I guess hat if I wanted resources allocated to undo damage, I would allocate them to the victims, their families and their communities.

So it's all well, agree, they need another chance, but... who will ensure that such chance and level of attention is also given to their victims?

I remember a child who was banned from my city after hundreds of offenses. He was housed in a nearby town all at the expense of the local authorities, and... what did he does in his first week of his new life? went and kill his disabled neighbour who had no idea, as anybody else in the community, what a gem had been placed among them...

So I believe the question is not whether they can be fixed but whether we can trust the authorities not to be caught in law rhethoric, like not allowing the judge to see the full documntation, leaving the community vulnerable to them, again, in the future.

hbfac · 23/01/2010 15:22

Mongolia - I feel a sense of complete sadness when I think about the likelihood of the boys who were attacked receiving adequate care to overcome this. And indeed, from the little I have read, it seems that this has not happened.
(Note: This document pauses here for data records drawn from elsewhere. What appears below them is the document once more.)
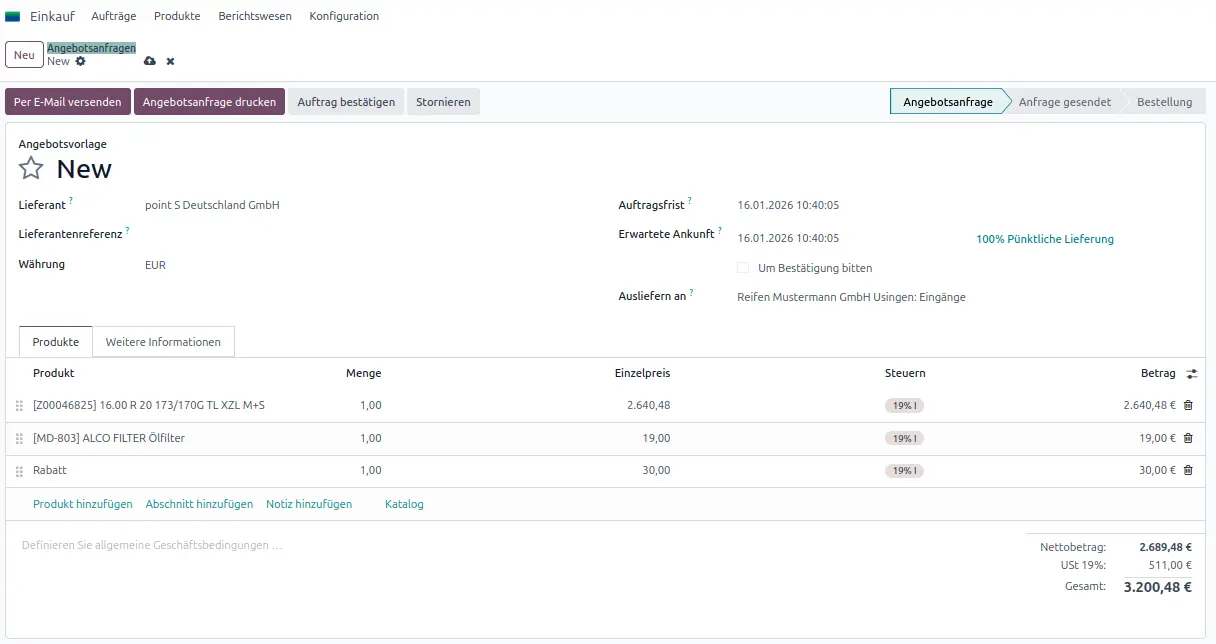The height and width of the screenshot is (644, 1216).
Task: Switch to Weitere Informationen tab
Action: coord(163,342)
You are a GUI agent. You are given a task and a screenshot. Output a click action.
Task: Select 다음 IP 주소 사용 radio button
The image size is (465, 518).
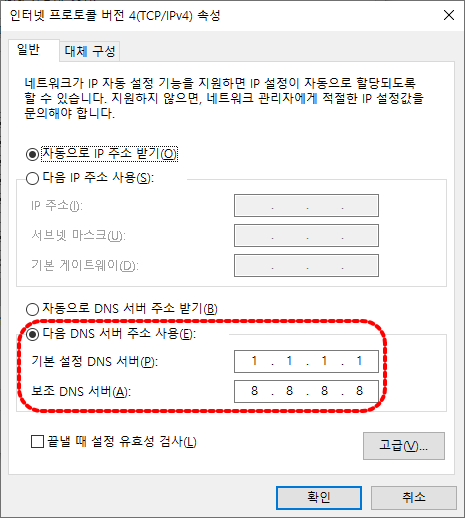pos(32,178)
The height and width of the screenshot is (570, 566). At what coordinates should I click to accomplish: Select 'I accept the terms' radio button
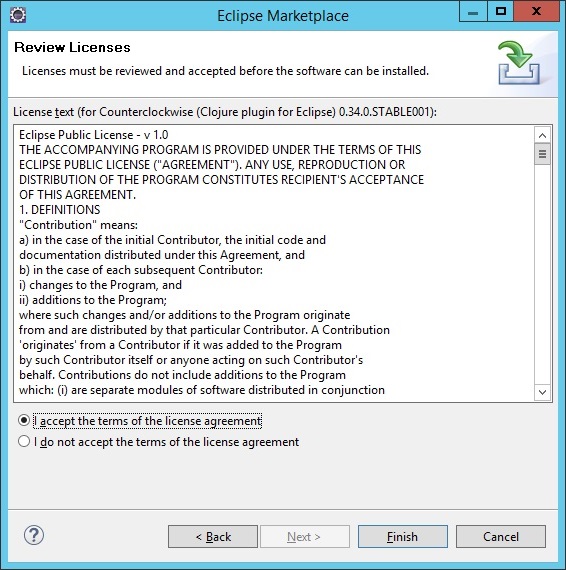click(24, 421)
The youngest boy (the little nephew,) is, apparently, "disruptive at school" - which just speaks volumes, really. It opens whole vista onto inadequate support. And does not augur well for his future happiness and fulfilment.
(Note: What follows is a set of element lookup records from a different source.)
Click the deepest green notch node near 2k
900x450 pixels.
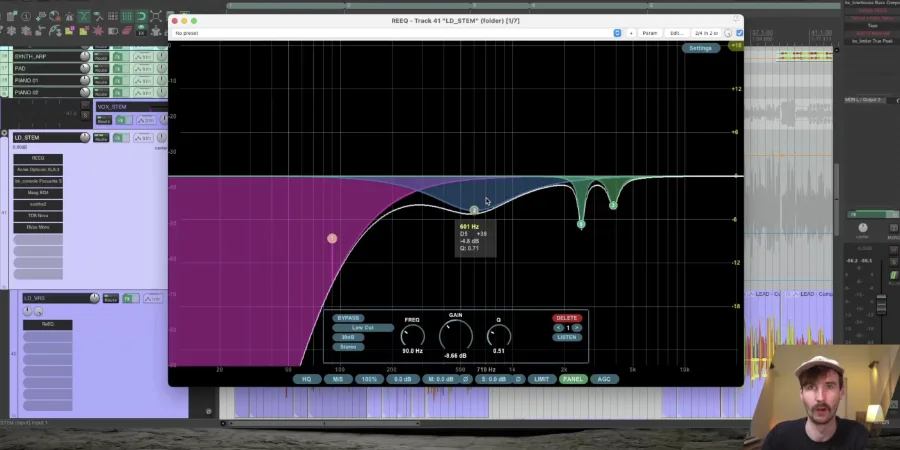pyautogui.click(x=581, y=224)
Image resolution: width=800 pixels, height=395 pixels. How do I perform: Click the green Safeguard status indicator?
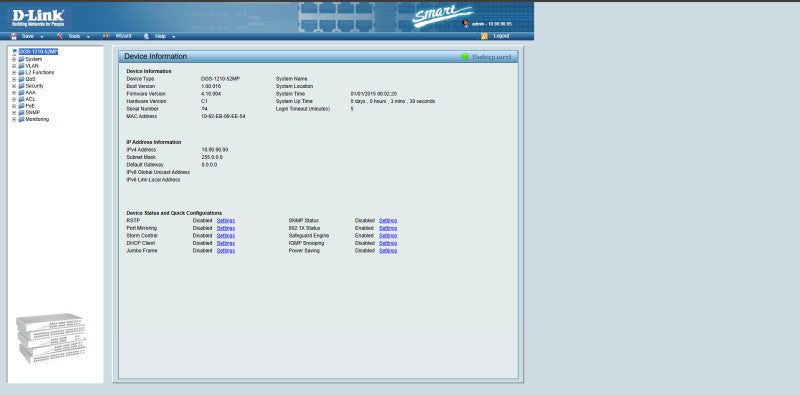(x=465, y=57)
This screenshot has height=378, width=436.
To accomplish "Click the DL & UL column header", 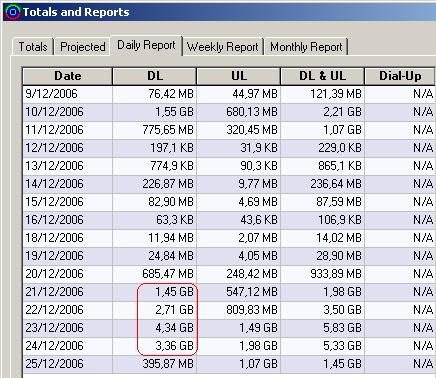I will [x=322, y=76].
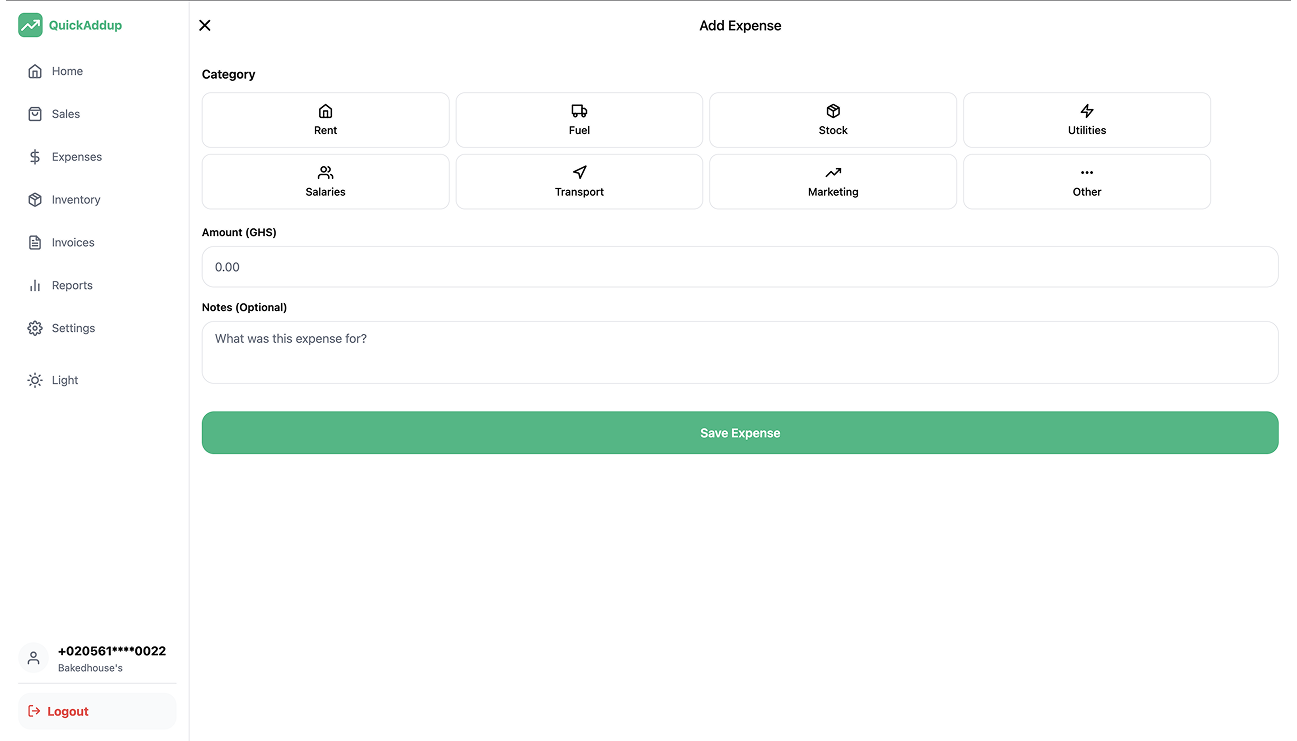
Task: Open the Sales section from sidebar
Action: pyautogui.click(x=66, y=113)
Nor surprising when we think that it is a failing SS system (Doncaster), within a larger, under-resourced SS system that is in charge of supporting him.

But, you know, the only way to help future victims, all of them (including abused children in failing families,) is, it would seem, to aim at intervention and rehabilitation. Which is why support is also targeted, with some sense of emergency, at the perpetrators (and potential perpetrators).
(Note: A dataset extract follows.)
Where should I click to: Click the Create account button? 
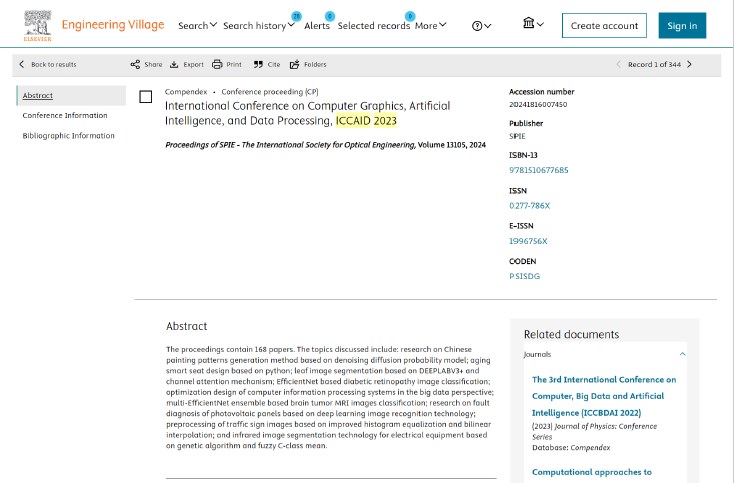604,26
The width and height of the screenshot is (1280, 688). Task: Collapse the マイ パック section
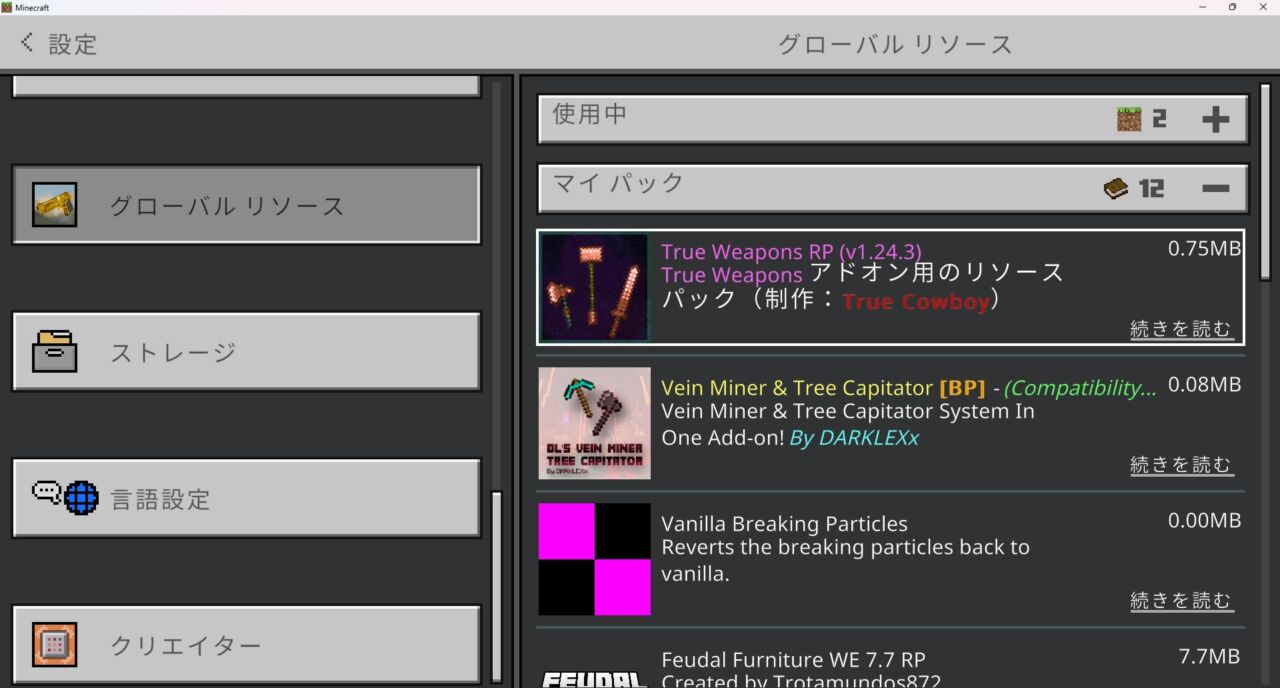(1218, 187)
I think what I am learning is that it is a killing irony that support is so financially constrained that it only arrives, and only arrives in sufficiency, after some appalling act has been committed.

Which, again, does not augur well for the children who were the objects of this attack/these attacks.

Nancy66 · 23/01/2010 15:41

I'd be interested to know what form their rehabilitation will take.

I absolutely agree that they need to be punished and made to understand that what they did was horrendous.

I do feel sorry for them too though. I can't imagine the sort of abuse, violence, poverty and feral existence they led in order to turn out like this.

cory · 23/01/2010 15:44

Nancy, there is a thread currently going (Inside Britain's child prisons) which links to a very interesting article about this.

Nancy66 · 23/01/2010 15:46

thanks Cory - will have a read.

expatinscotland · 23/01/2010 15:49

'So I believe the question is not whether they can be fixed but whether we can trust the authorities not to be caught in law rhethoric, like not allowing the judge to see the full documntation, leaving the community vulnerable to them, again, in the future.'

I agree.

I have absolutely no faith at all that the system will rehab the perpetrators before releasing them back into society.

All too often, as well, criminals become even more damaged duriing their incarceration.

I just think of Peter Tobin's victims who survived their attack in Plymouth. They were 14 and 15 at the time he raped and attempted to murder them.

One became a heroin-addicted prostitute. The other a recluse.

Tobin walked free from prison not too long after attacking them to rape and murder at least 3 females, one of them a 15-year-old girl.

Colin Evans, a disturbed teenager with a long history of sadistic crimes, was released and relocated from Wales to Fife with no supervision.

Leaving him free to rape and murder Karen Dewar.

Mareck Harcar, a convicted criminal and murder from Slovakia, was allowed entry into the United Kingdom with no supervision, and went on to rape, murder and beat to death Moira Jones.

And on and on and on.

How can we trust the justice/correctional/rehabilitation system to protect society first and foremost with such a catalogue of failures resulting in the atrocious murders of so many?

expatinscotland · 23/01/2010 15:51

Because when there is no faith in the justice system to first and foremost protect society from criminals, that's where you get the 'line 'em all up against the wall' 'lock 'em up and throw away the key' and support for vigilante behaviour.